[Opening Records shown section]

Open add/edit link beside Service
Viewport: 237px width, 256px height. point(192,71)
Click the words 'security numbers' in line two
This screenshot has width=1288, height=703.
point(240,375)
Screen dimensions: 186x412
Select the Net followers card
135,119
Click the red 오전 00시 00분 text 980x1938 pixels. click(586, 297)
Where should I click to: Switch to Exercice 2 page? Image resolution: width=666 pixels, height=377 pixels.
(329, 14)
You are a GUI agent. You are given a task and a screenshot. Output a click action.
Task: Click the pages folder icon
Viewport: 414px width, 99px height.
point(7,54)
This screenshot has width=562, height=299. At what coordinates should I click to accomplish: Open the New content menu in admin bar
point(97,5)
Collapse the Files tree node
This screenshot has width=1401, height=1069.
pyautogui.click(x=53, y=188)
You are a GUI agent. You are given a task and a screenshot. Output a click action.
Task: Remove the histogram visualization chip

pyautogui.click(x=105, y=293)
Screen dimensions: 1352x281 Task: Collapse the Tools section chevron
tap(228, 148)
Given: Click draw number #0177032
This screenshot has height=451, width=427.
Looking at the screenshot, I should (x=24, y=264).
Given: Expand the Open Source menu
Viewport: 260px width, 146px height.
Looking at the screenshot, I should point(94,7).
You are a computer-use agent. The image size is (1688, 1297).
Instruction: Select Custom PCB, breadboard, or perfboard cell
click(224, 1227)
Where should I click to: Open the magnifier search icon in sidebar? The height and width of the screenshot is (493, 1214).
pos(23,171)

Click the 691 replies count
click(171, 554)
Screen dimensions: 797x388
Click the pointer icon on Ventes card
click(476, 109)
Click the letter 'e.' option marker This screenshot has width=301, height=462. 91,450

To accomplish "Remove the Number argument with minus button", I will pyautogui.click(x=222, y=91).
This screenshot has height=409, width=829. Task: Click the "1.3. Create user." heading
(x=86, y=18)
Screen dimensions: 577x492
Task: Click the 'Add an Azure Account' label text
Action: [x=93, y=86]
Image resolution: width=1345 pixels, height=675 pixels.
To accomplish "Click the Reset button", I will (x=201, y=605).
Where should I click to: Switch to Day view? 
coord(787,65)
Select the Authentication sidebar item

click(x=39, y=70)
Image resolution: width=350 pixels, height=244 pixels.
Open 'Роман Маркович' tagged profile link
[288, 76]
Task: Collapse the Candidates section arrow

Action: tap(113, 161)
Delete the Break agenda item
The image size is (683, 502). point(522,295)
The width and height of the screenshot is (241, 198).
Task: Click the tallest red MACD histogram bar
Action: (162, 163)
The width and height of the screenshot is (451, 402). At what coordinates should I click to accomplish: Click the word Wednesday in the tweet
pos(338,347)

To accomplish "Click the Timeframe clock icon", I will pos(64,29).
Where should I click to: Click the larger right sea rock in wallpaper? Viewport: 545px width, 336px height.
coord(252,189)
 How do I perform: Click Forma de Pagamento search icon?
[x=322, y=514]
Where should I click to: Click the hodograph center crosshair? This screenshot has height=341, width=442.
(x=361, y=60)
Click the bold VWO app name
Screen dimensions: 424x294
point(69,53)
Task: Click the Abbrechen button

[Closing Records shown section]

- **Exercise prompt**: Nothing in the data may change. Give it again in full.

- **Output of the exercise**:
Open add/edit link beside Service
Viewport: 237px width, 256px height. point(192,71)
Click the words 'security numbers' in line two
This screenshot has width=1288, height=703.
point(240,375)
Screen dimensions: 186x412
Select the Net followers card
135,119
Click the red 오전 00시 00분 text 980x1938 pixels. click(586, 297)
Where should I click to: Switch to Exercice 2 page? Image resolution: width=666 pixels, height=377 pixels.
(329, 14)
You are a GUI agent. You are given a task and a screenshot. Output a click action.
Task: Click the pages folder icon
Viewport: 414px width, 99px height.
point(7,54)
This screenshot has width=562, height=299. At what coordinates should I click to accomplish: Open the New content menu in admin bar
point(97,5)
Collapse the Files tree node
This screenshot has width=1401, height=1069.
pyautogui.click(x=53, y=188)
You are a GUI agent. You are given a task and a screenshot. Output a click action.
Task: Remove the histogram visualization chip

pyautogui.click(x=105, y=293)
Screen dimensions: 1352x281 Task: Collapse the Tools section chevron
tap(228, 148)
Given: Click draw number #0177032
This screenshot has height=451, width=427.
Looking at the screenshot, I should (x=24, y=264).
Given: Expand the Open Source menu
Viewport: 260px width, 146px height.
Looking at the screenshot, I should point(94,7).
You are a computer-use agent. The image size is (1688, 1297).
Instruction: Select Custom PCB, breadboard, or perfboard cell
click(224, 1227)
Where should I click to: Open the magnifier search icon in sidebar? The height and width of the screenshot is (493, 1214).
pos(23,171)

Click the 691 replies count
click(171, 554)
Screen dimensions: 797x388
Click the pointer icon on Ventes card
click(476, 109)
Click the letter 'e.' option marker This screenshot has width=301, height=462. 91,450

To accomplish "Remove the Number argument with minus button", I will pyautogui.click(x=222, y=91).
This screenshot has height=409, width=829. Task: Click the "1.3. Create user." heading
(x=86, y=18)
Screen dimensions: 577x492
Task: Click the 'Add an Azure Account' label text
Action: [x=93, y=86]
Image resolution: width=1345 pixels, height=675 pixels.
To accomplish "Click the Reset button", I will (x=201, y=605).
Where should I click to: Switch to Day view? 
coord(787,65)
Select the Authentication sidebar item

click(x=39, y=70)
Image resolution: width=350 pixels, height=244 pixels.
Open 'Роман Маркович' tagged profile link
[288, 76]
Task: Collapse the Candidates section arrow

Action: tap(113, 161)
Delete the Break agenda item
The image size is (683, 502). point(522,295)
The width and height of the screenshot is (241, 198).
Task: Click the tallest red MACD histogram bar
Action: (162, 163)
The width and height of the screenshot is (451, 402). At what coordinates should I click to accomplish: Click the word Wednesday in the tweet
pos(338,347)

To accomplish "Click the Timeframe clock icon", I will pos(64,29).
Where should I click to: Click the larger right sea rock in wallpaper? Viewport: 545px width, 336px height.
coord(252,189)
 How do I perform: Click Forma de Pagamento search icon?
[x=322, y=514]
Where should I click to: Click the hodograph center crosshair? This screenshot has height=341, width=442.
(x=361, y=60)
Click the bold VWO app name
Screen dimensions: 424x294
point(69,53)
Task: Click the Abbrechen button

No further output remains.